Current preclinical models offer limited predictivity when studying intestinal absorption and safety risk of orally administered drugs due to a reliance on immortalized cell lines
The Duodenum Intestine-Chip is the only commercial model of the human small intestine to incorporate pre-qualified biopsy-derived primary organoids and duodenal endothelial cells with mechanical forces to emulate in vivo physiology. The model is being applied to study duodenal physiology, drug absorption, and drug-drug interactions to improve clinical translation.
An improved model of the human duodenum
The Duodenum Intestine-Chip combines primary human duodenal organoids and small intestine microvascular endothelial cells with mechanical forces that recreate intestinal peristalsis. In this dynamic microenvironment, cells become well-polarized and exhibit in vivo-like morphology, functionality, and gene expression, while allowing for access to the apical surface.
By using primary human cells, the Duodenum Intestine-Chip more closely models human characteristics, overcoming the translational challenges of animal models caused by species differences and differences in gene expression.
Gene expression in the Duodenum Intestine-Chip more closely resembles in vivo tissue than organoids alone with significantly enriched pathways associated with metabolism, digestion, nutrient transport, and detoxification.

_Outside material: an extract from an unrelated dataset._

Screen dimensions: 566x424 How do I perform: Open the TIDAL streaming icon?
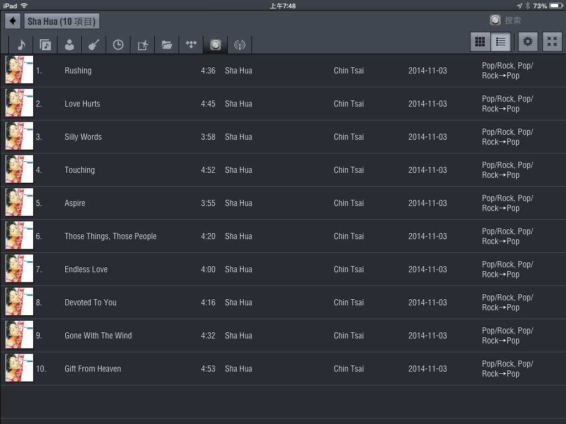pyautogui.click(x=191, y=45)
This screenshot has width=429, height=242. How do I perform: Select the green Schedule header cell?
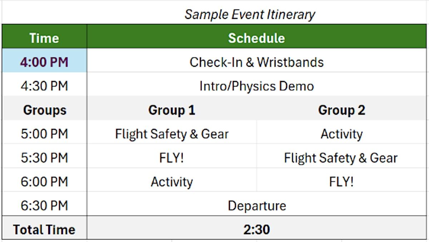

Major intestinal epithelial cell types—absorptive enterocytes, enteroendocrine cells, goblet cells, and Paneth cells—are present and functional on-chip in physiologically relevant ratios, with improved differentiation compared to organoids alone.
The Duodenum Intestine-Chip forms a functional intestinal barrier with well-defined epithelial tight junctions and in vivo-like permeability, in contrast to poorly defined tight junctions seen in standard cell culture.
Unlike Caco-2 models, the Duodenum Intestine-Chip closely resembles in vivo duodenal epithelium cytoarchitecture, including well-polarized and cobblestone-like morphology, villi-like structures, and a well-developed continuous brush border with densely packed microvilli.